Memcache at Facebook actually uses the ascii protocol, and the memcached implementation is a braindead strtok parser (some of our other stuff uses ragel -- you'll have a hell of a time out optimizing ragel with the right compiler flags -- I've tried and failed).
Just use whichever serialization format has the best API, because I can say with near certainty that it's not going to be a perf problem for you if you're touching disk, network, etc.
[0] Obviously a made up number, but it's way slower. Especially if you're unlucky and lose a packet or something.
[1] With the exception of weird kernel spin lock contention issues, which can happen if you're not sharding your UDP packets well and trying to reply from 8+ cores on 1 UDP socket. You probably aren't.
I +1 that. I have working experience with MessagePack and I can confirm it works for the following use cases:
* RPC communication between servers where binary data is exchanged and its structure is not always the same (ie. difficult to use something that requires an IDL).
* Serialization and storage of objects that will be sent over the network (note: you can batch MessagePack objects just by concatenating them).
* Communication between a server and a native mobile application. Native applications live in a binary world whereas Web applications live in a text-based world where JSON is better.
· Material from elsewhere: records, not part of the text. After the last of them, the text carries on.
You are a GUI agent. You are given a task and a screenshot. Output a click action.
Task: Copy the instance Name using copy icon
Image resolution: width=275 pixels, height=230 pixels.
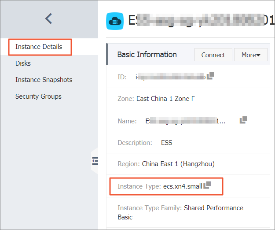243,120
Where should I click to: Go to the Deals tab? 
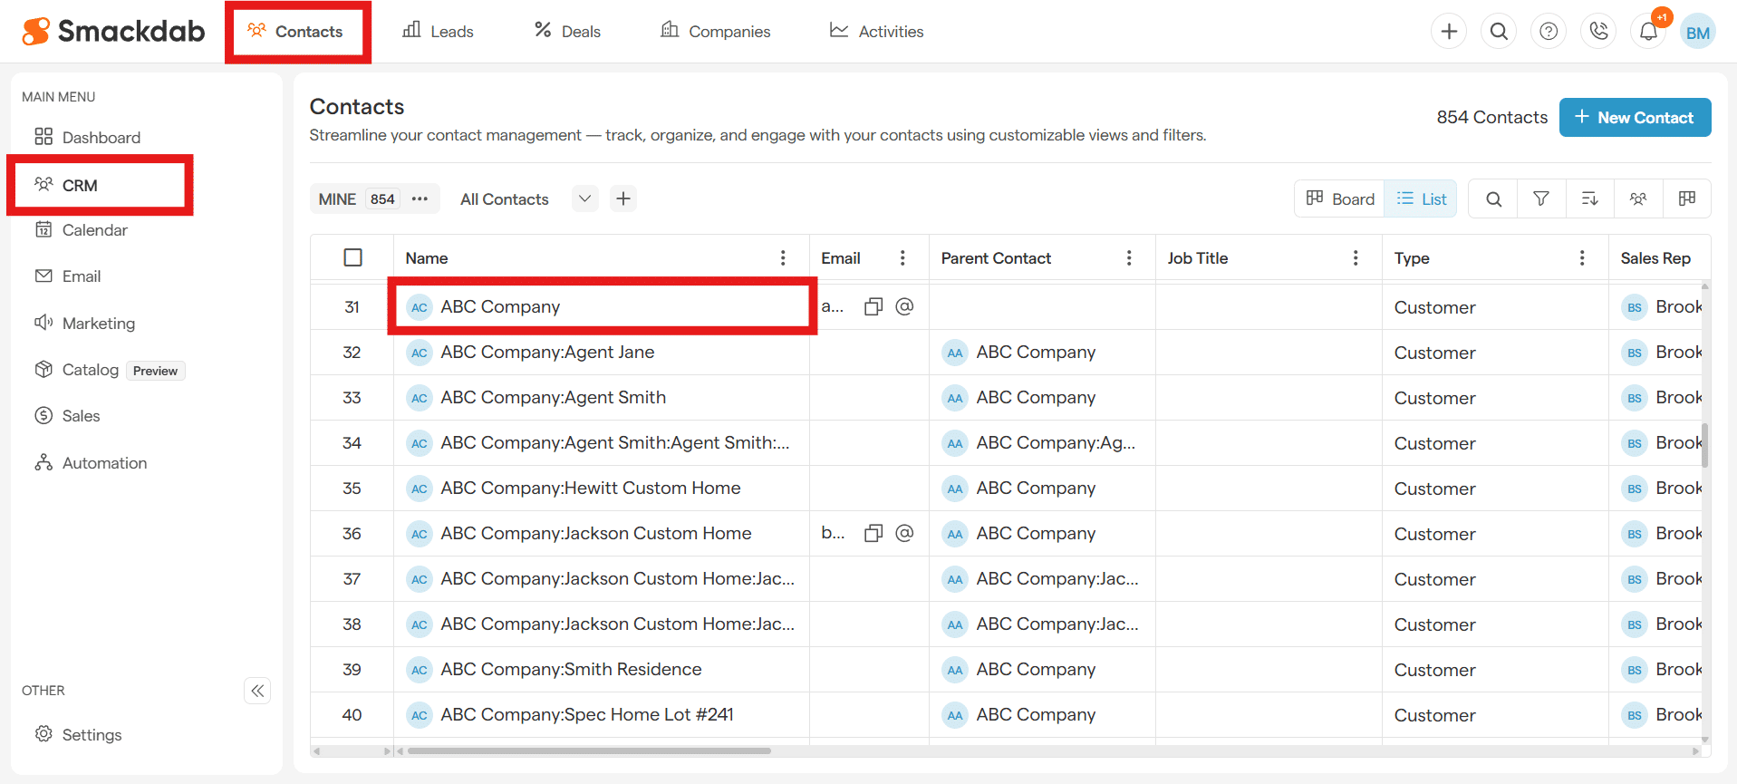[x=567, y=32]
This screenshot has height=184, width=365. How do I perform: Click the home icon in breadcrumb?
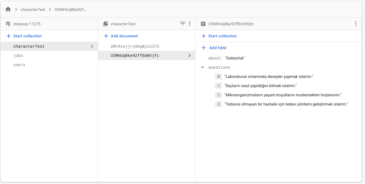click(x=8, y=9)
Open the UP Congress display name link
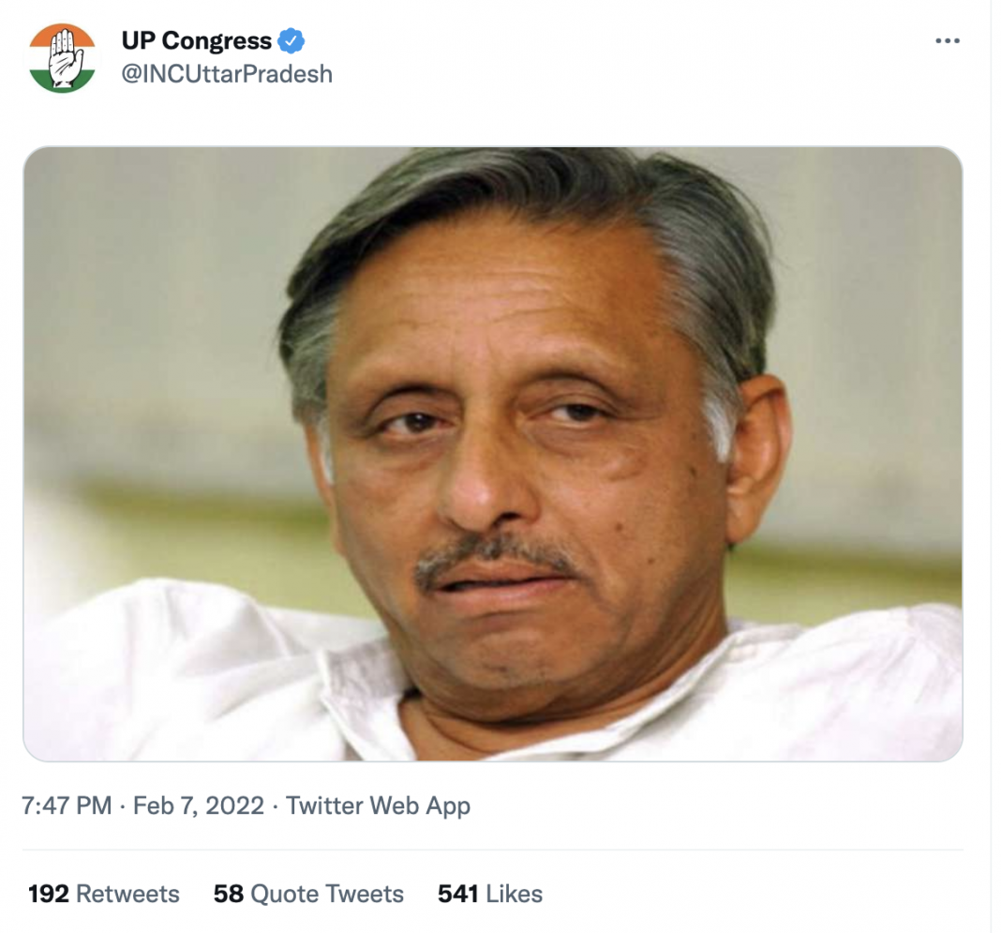Screen dimensions: 1001x933 (x=197, y=41)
The human readability argument is poor: the JSON that is sent over a network is not usually human readable, so you would use a prettyfier to read it anyway. Moreover a MessagePack message is standalone / self-describing, ie. you don't need an IDL description to read it. So in both case, reading the message is just adding another block to a pipeline...
That test you linked to which claims that messagepack is 4x faster seems to rely on the serialized text staying in-process. The vrefbuffer is only zero-copy as long as you don't need to send it to any API which reads strings or char buffers (e.g. any RPC or network-oriented mechanism). Am I reading it right?
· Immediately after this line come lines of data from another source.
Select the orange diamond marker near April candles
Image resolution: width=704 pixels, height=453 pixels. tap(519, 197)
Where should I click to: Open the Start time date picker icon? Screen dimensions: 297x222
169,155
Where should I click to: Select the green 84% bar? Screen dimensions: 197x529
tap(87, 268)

I've used it to store blobs of data in databases, specifically when space tends to directly equate to memory (like redis and mongodb). You can take this pretty far and apply different serialization or compression algorithms based on the data (and store a field that says which approach was used for when you deserialize it).
Using this from the browser is not the first thing that came to my mind.
Storing a message-pack serialized object in MongoDB is silly, because Mongo is essentially storying BSON-serialized object on disk. You're double-serializing data in two competing formats.
BSON isn't meant to be compact, it's meant to be quick and efficient to serialize and deserialize. You store it inside MongoDB as bindata, and you'll save space.
MessagePack includes a concept named "type conversion" to support types which are not supported by its wire format.
With the concept, we can serialize/deserialize user-defined classes as well as strings with encodings.
So far, MessagePack for Java, C++ and D implement the concept.